Recorded data below:
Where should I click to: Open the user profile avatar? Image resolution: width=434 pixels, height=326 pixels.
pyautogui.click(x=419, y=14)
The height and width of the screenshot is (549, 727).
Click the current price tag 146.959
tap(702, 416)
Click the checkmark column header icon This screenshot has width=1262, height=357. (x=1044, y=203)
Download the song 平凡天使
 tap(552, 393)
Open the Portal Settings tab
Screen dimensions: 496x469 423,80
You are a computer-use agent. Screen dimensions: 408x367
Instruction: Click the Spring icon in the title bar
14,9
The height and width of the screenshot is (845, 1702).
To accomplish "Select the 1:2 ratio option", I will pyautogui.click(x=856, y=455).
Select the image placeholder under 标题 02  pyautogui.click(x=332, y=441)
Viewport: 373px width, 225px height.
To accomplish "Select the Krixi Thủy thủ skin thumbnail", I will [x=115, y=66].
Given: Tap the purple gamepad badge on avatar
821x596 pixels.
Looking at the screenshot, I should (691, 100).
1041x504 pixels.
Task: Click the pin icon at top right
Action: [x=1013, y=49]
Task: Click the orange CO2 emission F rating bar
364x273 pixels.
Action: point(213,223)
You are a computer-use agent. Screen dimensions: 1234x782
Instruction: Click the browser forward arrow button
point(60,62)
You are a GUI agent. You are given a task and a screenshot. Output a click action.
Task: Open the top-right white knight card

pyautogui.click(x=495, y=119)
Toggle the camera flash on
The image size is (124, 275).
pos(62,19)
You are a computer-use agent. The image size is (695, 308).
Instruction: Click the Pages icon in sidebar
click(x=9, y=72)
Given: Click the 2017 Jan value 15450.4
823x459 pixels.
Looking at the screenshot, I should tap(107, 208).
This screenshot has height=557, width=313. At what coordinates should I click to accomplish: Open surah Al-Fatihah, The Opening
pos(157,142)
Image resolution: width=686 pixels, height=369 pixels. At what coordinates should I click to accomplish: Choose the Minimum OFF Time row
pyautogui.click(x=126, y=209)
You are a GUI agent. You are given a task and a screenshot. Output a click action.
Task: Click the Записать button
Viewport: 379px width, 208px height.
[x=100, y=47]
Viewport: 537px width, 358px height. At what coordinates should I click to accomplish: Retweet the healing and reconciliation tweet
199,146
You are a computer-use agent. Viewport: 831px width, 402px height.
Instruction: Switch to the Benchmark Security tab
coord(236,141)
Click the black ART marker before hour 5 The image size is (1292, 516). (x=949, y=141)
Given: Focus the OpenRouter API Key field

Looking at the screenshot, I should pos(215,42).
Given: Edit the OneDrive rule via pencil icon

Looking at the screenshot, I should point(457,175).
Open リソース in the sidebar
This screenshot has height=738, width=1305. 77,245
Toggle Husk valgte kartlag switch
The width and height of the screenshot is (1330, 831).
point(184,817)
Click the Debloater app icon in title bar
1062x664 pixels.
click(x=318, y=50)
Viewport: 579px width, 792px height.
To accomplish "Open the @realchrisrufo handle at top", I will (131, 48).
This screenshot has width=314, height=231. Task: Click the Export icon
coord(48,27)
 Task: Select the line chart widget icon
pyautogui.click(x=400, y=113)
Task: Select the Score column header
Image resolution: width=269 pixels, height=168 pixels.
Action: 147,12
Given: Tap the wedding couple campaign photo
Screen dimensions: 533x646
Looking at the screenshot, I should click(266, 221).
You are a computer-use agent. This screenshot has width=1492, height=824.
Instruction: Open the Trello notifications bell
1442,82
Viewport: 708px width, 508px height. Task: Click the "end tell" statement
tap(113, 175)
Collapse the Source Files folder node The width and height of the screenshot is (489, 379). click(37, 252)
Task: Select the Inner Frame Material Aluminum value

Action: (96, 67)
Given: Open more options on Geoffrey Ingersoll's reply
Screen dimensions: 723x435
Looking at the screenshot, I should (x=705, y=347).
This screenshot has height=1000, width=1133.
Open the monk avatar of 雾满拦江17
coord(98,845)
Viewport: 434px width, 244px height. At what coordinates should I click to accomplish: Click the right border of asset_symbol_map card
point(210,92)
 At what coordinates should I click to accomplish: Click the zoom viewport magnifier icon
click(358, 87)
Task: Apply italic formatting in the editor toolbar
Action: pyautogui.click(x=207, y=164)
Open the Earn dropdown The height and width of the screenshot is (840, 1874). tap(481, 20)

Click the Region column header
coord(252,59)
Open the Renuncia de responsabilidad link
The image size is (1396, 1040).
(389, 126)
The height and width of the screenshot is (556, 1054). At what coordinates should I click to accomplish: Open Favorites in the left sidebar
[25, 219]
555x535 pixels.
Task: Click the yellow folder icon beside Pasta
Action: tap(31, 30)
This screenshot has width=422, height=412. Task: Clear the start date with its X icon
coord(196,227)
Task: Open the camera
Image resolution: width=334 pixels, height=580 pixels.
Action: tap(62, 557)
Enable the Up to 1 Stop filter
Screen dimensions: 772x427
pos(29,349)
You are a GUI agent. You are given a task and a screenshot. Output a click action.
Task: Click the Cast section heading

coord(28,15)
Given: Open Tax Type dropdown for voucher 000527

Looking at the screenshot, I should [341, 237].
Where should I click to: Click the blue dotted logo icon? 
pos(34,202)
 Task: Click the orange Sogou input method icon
End of Recorded data.
- Exercise aim:
Within the records above, each line containing "will" is to be returned.

- Answer:
To accomplish "Select the 1:2 ratio option", I will pyautogui.click(x=856, y=455).
To accomplish "Select the Krixi Thủy thủ skin thumbnail", I will [x=115, y=66].
To accomplish "Open the @realchrisrufo handle at top", I will (131, 48).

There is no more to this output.